Molecular discrimination between Campylobacter jejuni, Campylobacter coli, Campylobacter lari and Campylobacter upsaliensis by polymerase chain reaction based on a novel putative GTPase gene.

Polymerase chain reaction (PCR) mediated DNA fingerprinting has resulted in the identification of a novel Campylobacter jejuni gene, encoding a GTPase protein. The gene, consisting of 383 amino acids contained semi-conserved GTP-binding sites (designated G-1 to G-4), that are characteristic for members of the GTPase protein superfamily. Remarkably, this gene from C. Jejuni appears to encode a member of a novel family of GTP-binding proteins, containing two separate putative GTP-binding domains, each comprising a series of semi-conserved GTP-binding motifs.
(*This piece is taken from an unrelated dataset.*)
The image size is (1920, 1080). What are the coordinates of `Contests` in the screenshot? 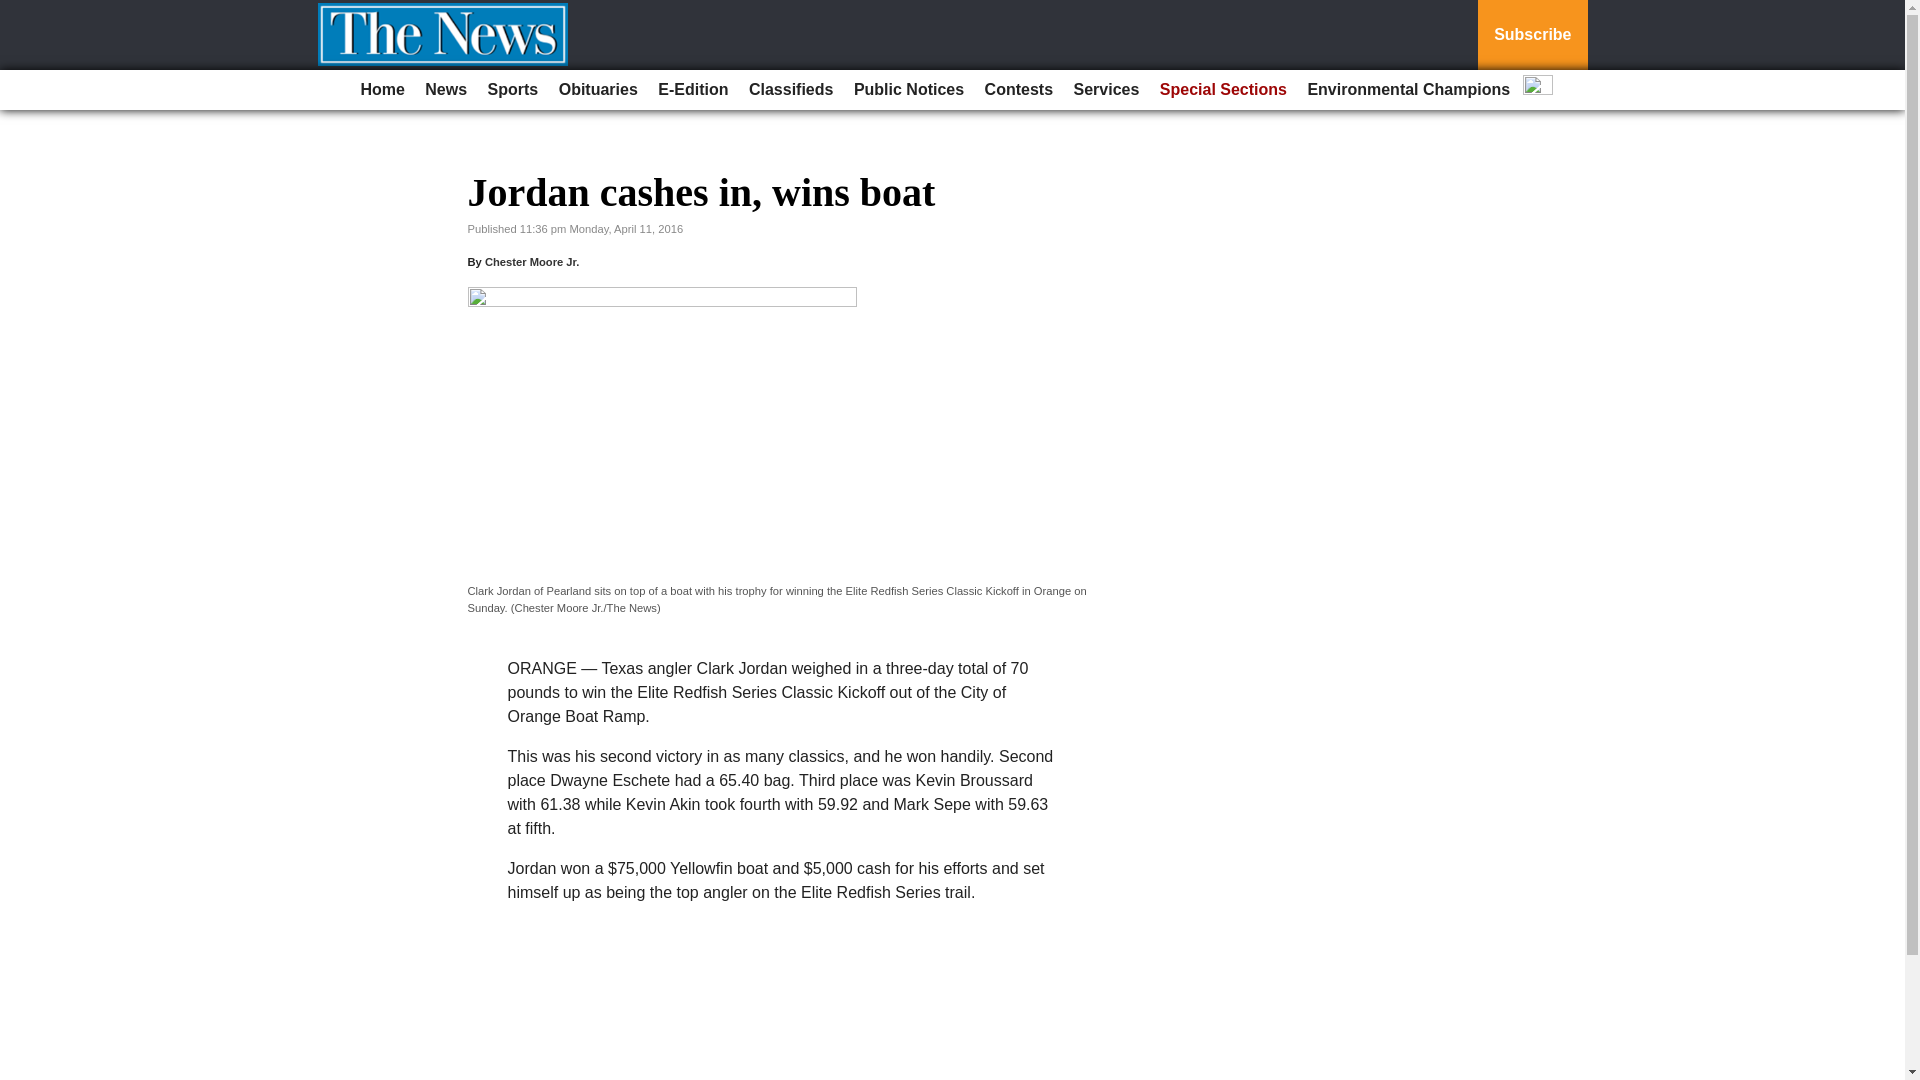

Spacing between these motifs is highly conserved. Based on this novel gene, a general PCR strategy for the identification of C. jejuni, C. coli, C. lari and C. upsaliensis was developed. PCR primers were deduced from GTP-binding motifs G-1 and G-3 of the first GTP-binding domain. These GTP-binding sites flank a variable region of precisely 117 bp in the four Campylobacter spp. that allowed the development of species-specific probes. This PCR-hybridization assay offers a novel tool for rapid molecular detection and specific identification of the thermophilic Campylobacter spp.